Two weeks ago, this column explored the tensions between accountants and creatives in the theatre and the issue remains topical.

Gradually, more London theatres are announcing indoor performances scheduled to open during the autumn. Before getting into the economics, the first issue that may need to be overcome is the prospect that, with the coronavirus statistics beginning to rise at an ever-increasing rate, despite the fact that many are unable to get tests, there are suggestions that the government could take further precipitate action.

Unfortunately, theatres would be a very easy target for closures, utilising the weak and specious rationalisation that such a step could allow schools to remain open. If that were the case, then vast amounts of effort and considerable sums of money could be completely wasted.

Putting that aside for the moment, the Royal Court and National Theatre have both announced new productions in the last week, but the most interesting press release has come from Nimax Theatres, which has plans to reopen all of its theatres, although the big shows like Harry Potter and the Cursed Child and Everybody’s Talking about Jamie remain on hold until social distancing is relaxed.

In fact, there were two versions of the release, as it appears that so many questions were raised by the initial announcement of a very limited season spread across the company’s six venues that Chief Executive Nica Burns felt obliged to deliver a detailed explanation of the rationale behind the decision to reopen.

Ms Burns is a wonderful advocate for the theatre in general and an incredibly positive character. Indeed, much of what she has to say is highly commendable, since her reasoning contains a significant element of what is effectively charity, showing a desire to give her employees and the freelancers who have supported the business for so many years some work and a desperately needed lifeline.

As she explains, opening theatres may lose money but it will make a contribution to costs. However, those have already been pared to the bone and even putting on a solo show requires the employment of numerous freelancers and payments to “the many teams in businesses which together give our audiences a night to remember”. Equally laudable are a desire to “re-energise the beating heart of our city” and a strong belief that the audiences are there, particularly given the limited capacity.

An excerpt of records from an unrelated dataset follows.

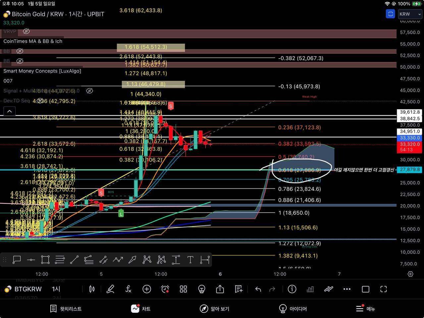Choose the arrow drawing tool
The height and width of the screenshot is (318, 424).
point(132,260)
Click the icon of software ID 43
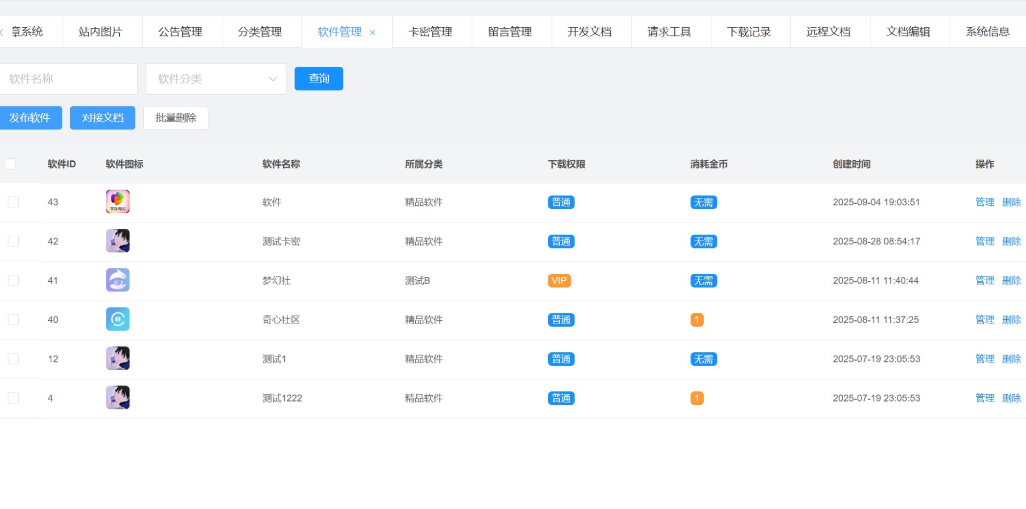1026x509 pixels. [118, 202]
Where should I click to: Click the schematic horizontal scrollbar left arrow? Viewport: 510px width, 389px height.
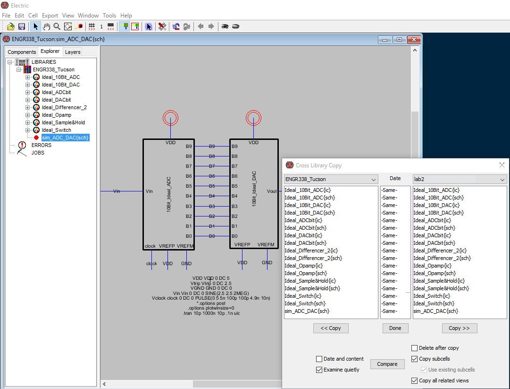point(104,384)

There is then a note entitled “Why is Nimax opening at a loss?”:

Like all businesses, we looked at our business strategy post October 31st when the furlough scheme ends. As part of this, we looked at the financial and human cost of large-scale redundancies. We preferred to put the potential redundancy monies towards employment rather than unemployment. When we then fully open, we will have our fantastic workforce in place saving the cost of recruiting again. With this plan we will not be making a profit but we will be earning a contribution to our costs post-furlough which will enable us to achieve 4 key aims...

In brief, these are:

  1. Attempting to save 355+ jobs as well as hiring temporary and freelance staff.
  2. Assisting in the stimulation of the London economy.
  3. Fulfilling audience demand.
  4. Helping to build consumer confidence.

She further explains that Nimax has a relatively low cost base and therefore can more easily reopen its theatres.

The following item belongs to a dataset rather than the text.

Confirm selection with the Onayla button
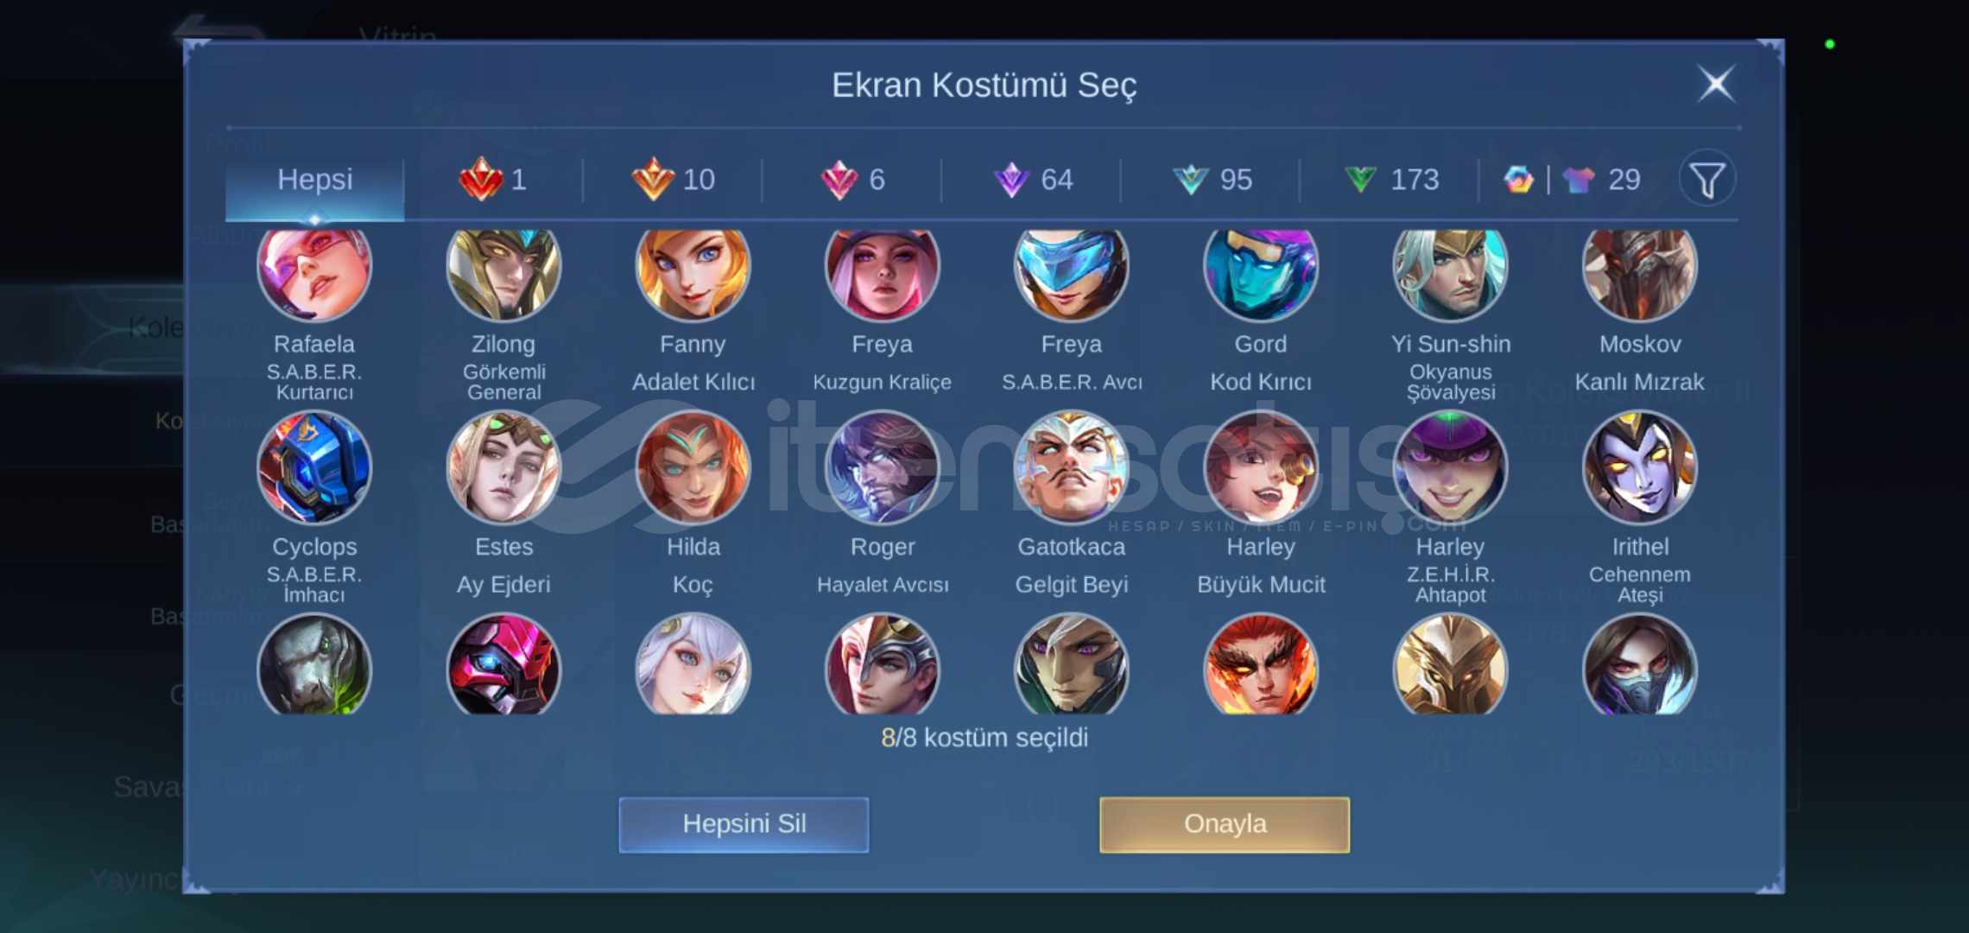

Finally, and arguably most significantly, she sets out the key issues for theatres to open fully:

  • The theatre industry desperately needs a government backed insurance scheme for business interruption cancellation including COVID risk.
  • The government must eventually permit theatres to open fully i.e. without social distancing. As she points out, there is a lead time of 3 to 6 months from any decision.

The big question that nobody can answer is how long it will take before theatres can open at full capacity. This would appear to require either a vaccine or a cure for COVID-19, neither of which is imminent.

Perhaps the most depressing news recently was the announcement by Anthony Fauci, suddenly a household name on both sides of the Atlantic, that he could not imagine normality until far into 2021 i.e. a year or more from now. There is no reason to believe that London will be any different and the stance of those producing big shows such as Andrew Lloyd Webber and Cameron Mackintosh gives little hope for anything much sooner.

If that is the case, Nimax should take care. While it is laudable to spend money that you believe would otherwise be paying for redundancies in putting on shows, that business model only works if you do not subsequently have to make those employees redundant. With ongoing fixed costs, if theatres are forced to remain closed for a period that could ultimately be 18 months or more, further redundancies are inevitable. Then, not only will theatres lose money on current productions but they will still face the same redundancy costs, making their financial status even worse.

Sonia Friedman has predicted that 70% of theatres will be closed by the end of this year. Inevitably, that figure may be an understatement if theatres cannot get back to normal until late in 2021 or even further down the road. Urgent action is needed.

Readers will be very well aware that this critic has been disappointed by the government’s lack of desire to help out the arts generally and theatres more specifically. It is unfortunate that, at a time when the pandemic is threatening the future of the whole industry, we have been landed with a Culture Secretary who shows no obvious interest in the arts and little innate understanding of what they have to offer.

It may now be time for those in the industry to consider lobbying the Chancellor of the Exchequer instead. While he may have no greater appreciation of the finer things of cultural life, the really strong economic arguments regarding the benefits that the theatre offers to the economy might well persuade a numbers man like Rishi Sunak that a sensible investment would pay rich dividends.